The sheriff stared at the wall. He got up, and felt a knot in the paneling.

"What do you think, sheriff?"

"It would be a long shot, sir. Astrinsky has probably seen the third party already. But perhaps he'll see him again. I don't want to waste your or the sergeant's time."

The commissaris got up too. "You can think about it, sheriff. I confess that I didn't want to get into this case at first, but its many aspects have been changing my mind. I'm certainly quite willing now. And the sergeant has his duty to consider, and the police fund that has been financed by taxpayers' money. Your taxpayers and ours. Let's be off, sergeant. Madelin will be waiting for us. Perhaps we can find that unfortunate lady's boat."

The sheriff hadn't been listening. "You mentioned that your sister had given you some information, sir."

"Ah yes. It may be nothing, but there is a lie involved, so it could possibly be of interest. When the sergeant and I had drinks at the Wash mansion, Mrs. Wash told us that Reggie had overturned her station wagon some time ago. But my sister tells a different story altogether. She claims that she was in her garden when she saw Jeremy coming ashore, accompanied by a dog. At about the same time she saw the Wash station wagon driving along with Janet Wash at the wheel. She didn't see anybody else in the car. The trees obscured her view, but she heard a commotion and went to the end of her garden to get a better look. There had been an accident. I asked Suzanne to take me to the exact place from where she had seen the accident and she also walked me to the spot where the event took place. There's some considerable distance so she can't have had a really close look, and as I said, mere are a lot of trees in the way. What happened was that the wagon slipped and careened off the road. It turned over several times until it was stopped by some alders. Suzanne did see that Jeremy ran to the wreck and helped Janet to free herself. There seemed to be nothing wrong with Janet. And Suzanne, being what she is, remembered that she had a roast in the oven and returned to the safety of her home."

The sheriff thought. "I see, sir.
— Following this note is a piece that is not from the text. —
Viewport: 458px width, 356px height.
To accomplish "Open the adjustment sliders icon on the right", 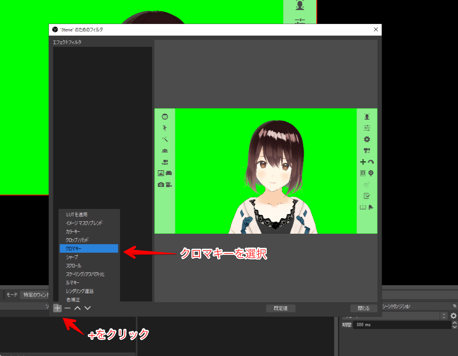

I see the lie. Reggie wasn't involved. Right. But I don't see that the lie fits in with any of our possible theories. Perhaps Janet didn't want to admit to being a bad driver and blamed Reggie. Was Reggie present when Janet told you that he had wrecked the car?"

"Yes, sheriff."

The sheriff scratched his chin. "A strange relationship indeed."

"Very," the commissaris said brightly. "Thank you for a truly marvelous breakfast, sheriff. I won't forget that lamb stew."

The sheriff smiled. "You're welcome, sir. Come again. Any time."